The Story of Us (#0)
If a few years ago anyone told me that I’d meet the man I’d spend my whole life with through a very strange chat room on the Internet, I would have laughed at their face and told them that it wasn’t possible. I would also tell them that I would meet the man I’d spend my whole life with at my high school reunion when I was 21. I would look different than I was during my high school years, and all those guys who didn’t spare me a glance back then would regret their choices. I would meet the man at 21, and we would date for a few years until we both settled in with our lives, before we continued to move forward and plan our future together.
We would visit each other’s families every month or so, and get along with each other’s friends. And then, we would move in together after dating for two years, and adopt a cat or a dog. Or probably get a gold fish, if we both wanted to. At 25, we would be engaged and married just about a year later. We could start trying to have kids as soon as we got married or probably we could wait for a while to start trying for kids.
I had it all planned out, you know? But it seemed like things always never went according to the plans.
I didn’t meet the one at my high school reunion. Yes, I met the guy I fell in love with so many years ago (the one who also thought I would marry), but I didn’t feel anything. I didn’t even find anyone really appealing or intriguing. This was the first sign that maybe life wouldn’t be as I planned before, but I kept telling myself that this was only a little problem and things were going to be okay.
But, of course, the ‘little problem’ didn’t stop at that.

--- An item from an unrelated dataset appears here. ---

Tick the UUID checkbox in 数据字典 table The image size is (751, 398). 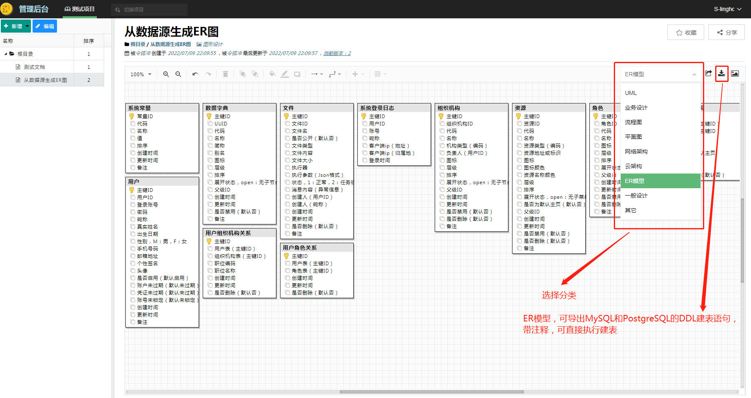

I didn’t even date anyone throughout my college years, and next thing I knew, I was in my third year in college and I was still boyfriend-less. Well, this didn’t seem like much of a big deal to anyone, but to me, it was a pretty big deal.
When you came from a family with background like mine, you probably would understand that at least having someone by your side when you were 21 would mean anything. It was because it meant you had the leverage to plan the future however you liked, without having to look over your shoulder for someone from your family to chase you down the street with a long list full of ‘potential husband material’ men.
So, there you had it. Never had I thought I would come across someone in the Internet who was willing to help me out and also turned out to be the one who’d share my whole life with.